Learning a Second Language At Our Age

I was a whiz at learning French. In high school and college, I soaked up the language like a new sponge in a sink of soapy water. I read Sartre, wrote literary essays, and carried on conversations with ease. Sure, I had an American accent that never went away, but the French, Swiss, and Canadians accepted me as one of their own. (Well, maybe not the Parisians.) I was a regular bon vivant. I spent a summer in Sion, Switzerland, with the Experiment in International Living. No one spoke English. (My boyfriend found another main squeeze while I was gone, but that's another story. Truth be told, I had a crush on my host's son.)



So, when in my late 60s I decided to learn Spanish, I expected that I'd grasp the language as easily as I'd mastered French. I mean, why not? My memory was still intact (Ah, I remember those days fondly--at least, I remember that), I was a dutiful student who didn't mind a load of homework--ever the overachiever--, and, unlike too many Americans spending time or living in a Spanish-speaking country, I wanted to absorb the culture and communicate with the locals.

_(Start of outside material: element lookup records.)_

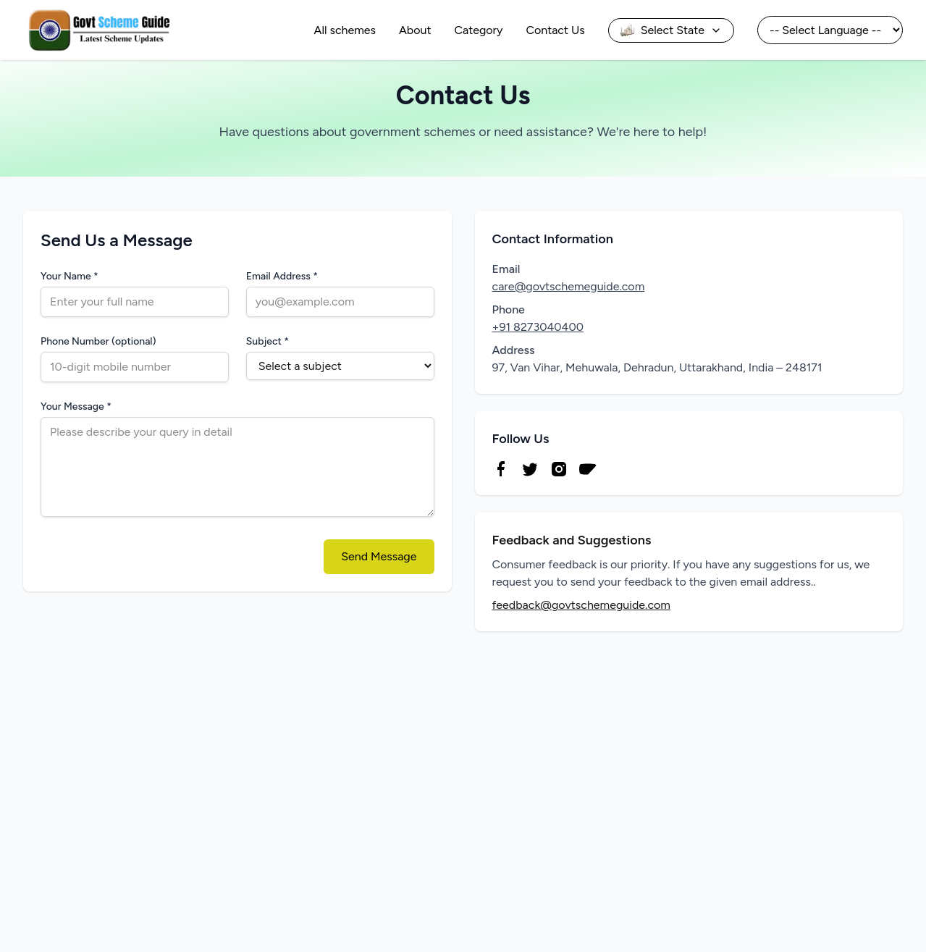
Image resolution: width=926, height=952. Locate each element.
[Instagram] (559, 469)
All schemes (345, 30)
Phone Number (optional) (98, 341)
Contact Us (555, 30)
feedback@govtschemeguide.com (581, 605)
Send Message (378, 556)
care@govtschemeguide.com (568, 286)
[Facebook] (501, 469)
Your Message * (76, 406)
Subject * (267, 341)
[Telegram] (617, 469)
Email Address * (282, 276)
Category (479, 30)
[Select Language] (830, 30)
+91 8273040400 (538, 327)
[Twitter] (530, 469)
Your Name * (89, 275)
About (415, 30)
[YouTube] (588, 469)
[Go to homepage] (98, 30)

I signed up for Spanish classes for adults at a well-respected language school here in San Miguel de Allende, Mexico. Adults, I was informed, learn differently from younger folks. Just as well. I didn't want to crawl into morning sessions surrounded by perky twenty-somethings who may have been partying all night but still managed to get their shit together. Me? Not so much.


Language classes for adults, we were informed, were all about repetition. Say it once, say it twice, repeat it a third time. Reminded me of product sales and how to garner customers or marketing a book and hoping that, after doing a ton of PR, 2 percent of the recipients would buy the damn thing. We had flashcards that sometimes made me feel like a first or seconder grader in a math class, workbooks, and partners. My first partner didn't know a direct object from a preposition, so she didn't have a shot. My second partner had taken the Beginners' class twice and still couldn't speak a lick of Spanish. By the time I was assigned Partner #3, I'd decided to sit in a corner and talk to myself.

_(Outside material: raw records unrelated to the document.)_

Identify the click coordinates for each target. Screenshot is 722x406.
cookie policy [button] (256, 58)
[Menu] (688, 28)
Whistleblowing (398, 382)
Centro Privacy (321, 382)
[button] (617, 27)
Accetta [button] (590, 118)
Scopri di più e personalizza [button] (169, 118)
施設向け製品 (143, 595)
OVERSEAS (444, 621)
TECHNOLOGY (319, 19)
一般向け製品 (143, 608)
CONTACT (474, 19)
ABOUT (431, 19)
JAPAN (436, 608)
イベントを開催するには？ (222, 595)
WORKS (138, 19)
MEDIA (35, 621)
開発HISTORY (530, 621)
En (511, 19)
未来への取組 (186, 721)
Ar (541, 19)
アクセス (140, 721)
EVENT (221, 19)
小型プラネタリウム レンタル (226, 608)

As my Spanish has gotten better, my ability to speak French has all but vanished. Last night, I couldn't remember the word for house. It is sad but true that by the time we're in our seventies, our brains have shrunk to the size they were when we were between 2 and 3 years old. Unfortunately, most of the loss is in gray matter, the critically important part of the brain composed of neurons, the cells that transmit the signals that keep us breathing and thinking.


Breathing? Rather essential, wouldn't you say? Thinking? It's game over.

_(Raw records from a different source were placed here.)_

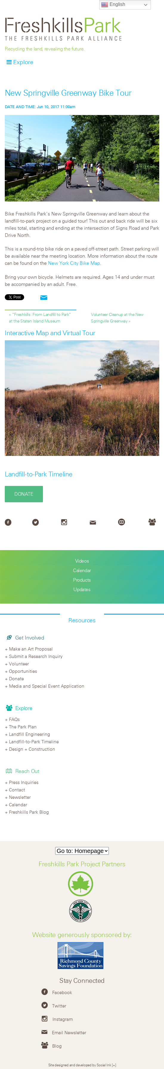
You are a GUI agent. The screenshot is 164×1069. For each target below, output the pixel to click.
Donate (23, 494)
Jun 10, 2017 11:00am (40, 106)
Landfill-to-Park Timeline (38, 474)
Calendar (82, 570)
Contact (17, 789)
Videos (82, 561)
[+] (114, 1064)
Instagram (62, 1019)
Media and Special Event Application (46, 686)
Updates (81, 589)
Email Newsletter (69, 1032)
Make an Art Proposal (31, 648)
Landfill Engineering (29, 734)
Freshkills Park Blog (29, 812)
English (113, 4)
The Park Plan (23, 726)
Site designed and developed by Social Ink (79, 1064)
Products (82, 580)
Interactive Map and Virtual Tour (50, 333)
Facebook (62, 992)
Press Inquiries (23, 782)
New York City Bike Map (74, 263)
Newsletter (20, 797)
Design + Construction (32, 749)
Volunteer (19, 663)
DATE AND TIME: (21, 106)
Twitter (59, 1005)
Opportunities (23, 671)
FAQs (14, 719)
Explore (23, 62)
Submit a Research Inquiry (36, 656)
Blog (57, 1045)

I don't want to be a Debbie Downer round about now. I'm happy to report that, while I can no longer speak French worth a damn, my Spanish is coming along quite nicely. Sure, I forget the same words over and over again. I have workbooks from six years ago to prove it. But last night, for example, I had a long talk in Spanish about a friend's new romance, my son's professional situation, and ideas for future blog posts. Not bad for a seventy-four-year-old!


I keep promising myself that I'll drag out my Pimsleur tapes, find an online program, and relearn French. "Oh, it's all in there," people say. "And French and Spanish are so much alike." Bull. Does casa sound like maison to you? Chat like gato? My memory may not be so sharp, but my hearing is just fine, thank you.


Our future plans may include a trip to France. Let's hope that by then I'll have relearned "Where is the bathroom?" If not, half of my suitcase will be filled with a pile of pee-proof underpants--the ones that promise complete protection for those of us who have to "Gotta' go."